Selon une étude réalisée en 2016 sous la direction de la professeure du Département de géographie Michelle Garneau à la demande du ministère de l’Environnement, les tourbières couvrent entre 8 % et 12 % du territoire du Québec. Principalement concentrées dans les zones boréales et subarctiques, elles renferment de 8 à 10 milliards de tonnes de carbone.

Impacts sur la végétation

Décrire l’impact du prolongement de la route 138 sur la végétation des tourbières est un autre objectif de la recherche. «La végétation des tourbières est un bon indicateur de la dynamique des milieux humides, note Marie Larocque. L’origine de l’eau souterraine dans les tourbières influence la composition de leur végétation. Une eau minéralisée, par exemple, qui a été en contact avec des roches, favorisera l’apparition de certaines espèces végétales». Des observations réalisées dans le sud du Québec ont montré, par ailleurs, que l’introduction d’espèces ligneuses dans une tourbière a pour effet d’abaisser leur niveau d’eau, affectant la croissance des mousses et des sphaignes, et probablement d’influencer l’accumulation de matière organique et leur capacité de captation du carbone atmosphérique. Enfin, la végétation et l’hydrologie des tourbières contribuent également à l’assainissement de l’eau.

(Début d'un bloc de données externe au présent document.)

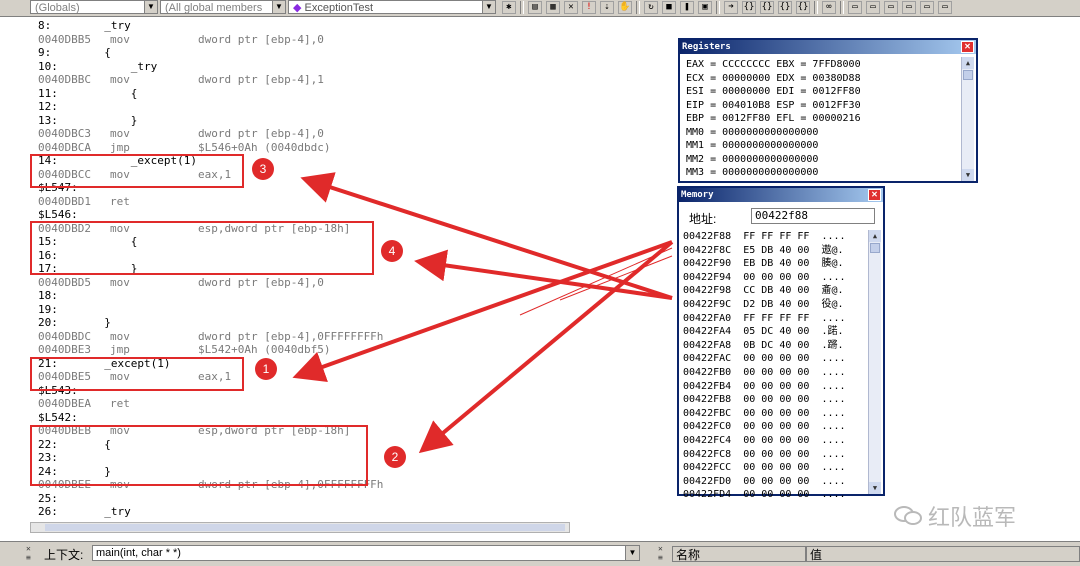  Describe the element at coordinates (366, 553) in the screenshot. I see `context-combo: main(int, char * *) ▼` at that location.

La recherche comportera également un volet économique consistant à identifier et à chiffrer monétairement les conséquences de l’apparition d’un nouveau tronçon routier sur les services écosystémiques rendus par les milieux humides.

Éclairer les décisions

L’équipe de recherche souhaite outiller le ministère en lui fournissant de nouvelles connaissances, pour contribuer à éclairer ses décisions. «Nous voulons d’abord bien comprendre les caractéristiques des milieux naturels qui seront traversés par la route, avant même que ne débutent les travaux de construction, puis assurer un suivi post-construction afin de documenter  les impacts environnementaux», dit Marie Larocque.

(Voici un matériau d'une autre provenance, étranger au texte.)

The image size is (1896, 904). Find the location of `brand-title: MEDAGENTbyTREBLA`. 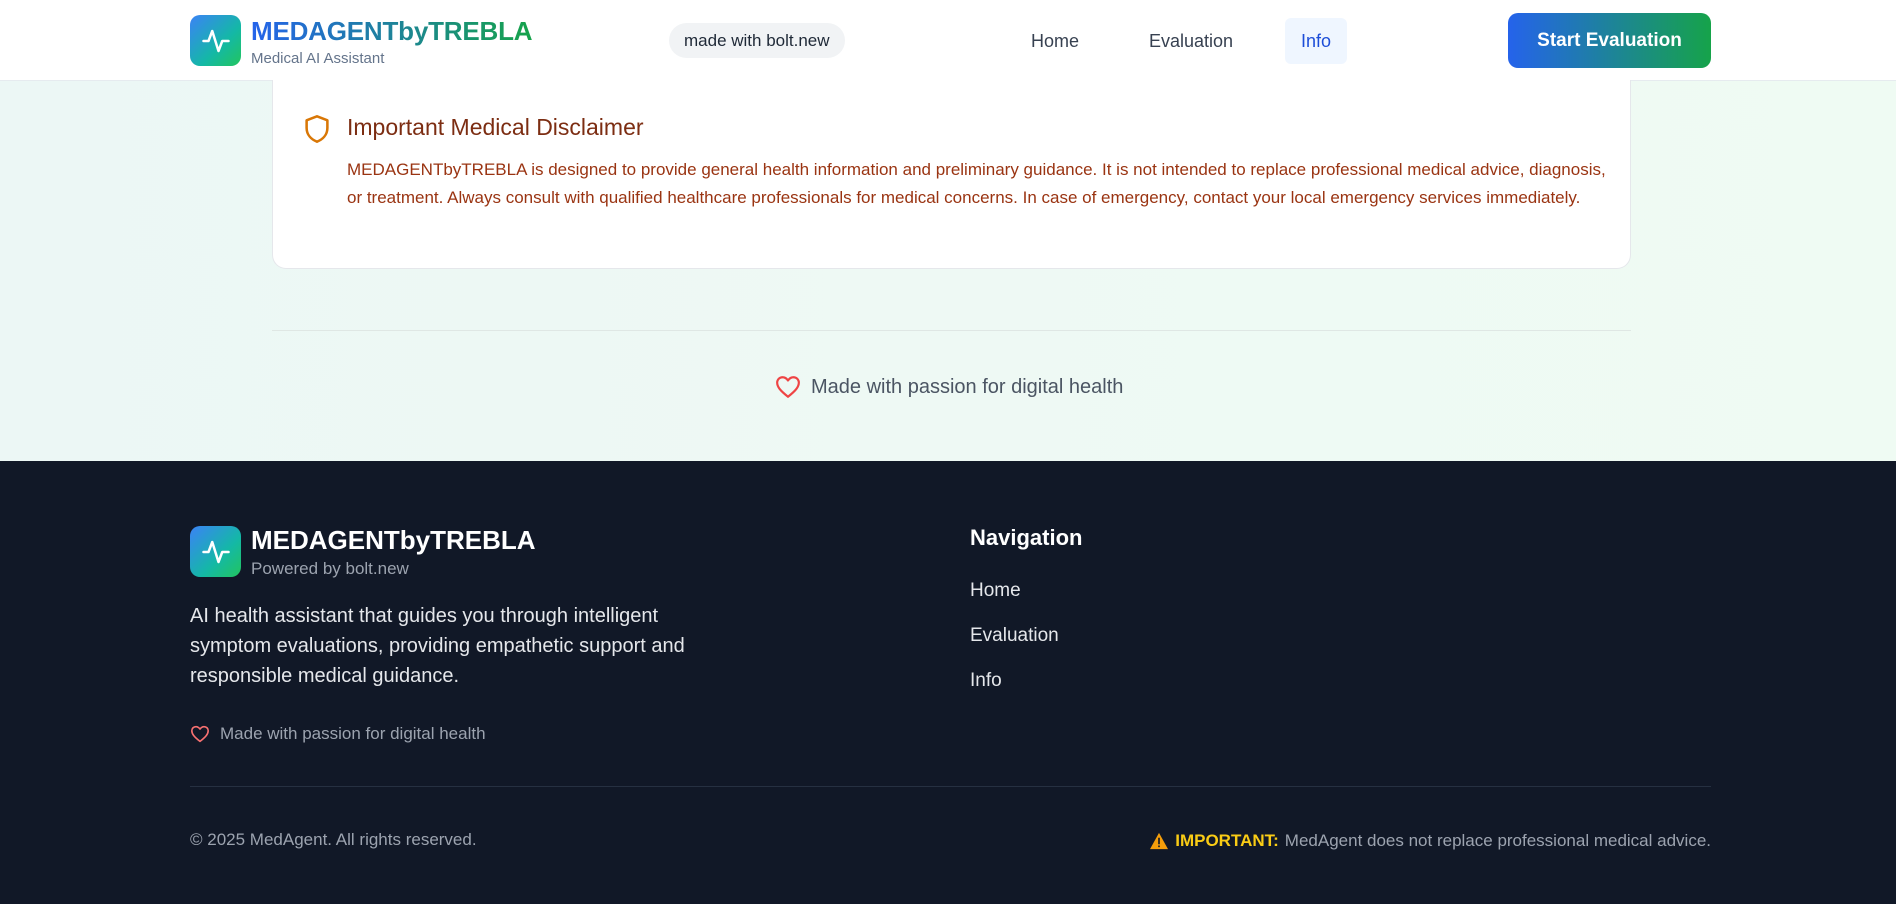

brand-title: MEDAGENTbyTREBLA is located at coordinates (392, 32).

La recherche débouchera sur des recommandations au ministère concernant les objectifs qui devront être atteints pour maintenir ou rétablir l’équilibre hydrologique et les caractéristiques écologiques des milieux humides, sachant que la fragmentation ou la division d’un milieu humide par la construction d’infrastructures routières peut perturber sa dynamique hydrique et sa capacité de stockage du carbone. «Nous ferons des recommandations afin que le ministère puisse minimiser les impacts négatifs des travaux sur les milieux humides et plus spécifiquement sur les tourbières afin qu’elles conservent leur intégrité hydrologique, écologique et biogéochimique», indique la professeure.

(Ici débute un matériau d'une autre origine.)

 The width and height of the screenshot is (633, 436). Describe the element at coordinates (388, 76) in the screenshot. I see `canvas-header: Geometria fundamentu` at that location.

On sait que les activités de développement industriel, incluant les infrastructures routières, exercent des pressions anthropiques susceptibles de perturber l’écosystème des tourbières. Est-il possible de concilier la protection de ces milieux et les activités de construction routière?

«Nous travaillerons avec le ministère sur les ajustements à apporter pour atténuer le plus possible les impacts sur les milieux naturels, souligne Marie Larocque. Si, au cours des prochaines décennies, le Québec envisage de construire de nouvelles routes sur des milliers de kilomètres pour faciliter l’accès aux régions nordiques, il faut commencer dès maintenant à se poser de bonnes questions sur les enjeux environnementaux associés à ce type de projets. Chose certaine, on sent une volonté de la part du ministère des Transports de bien faire les choses».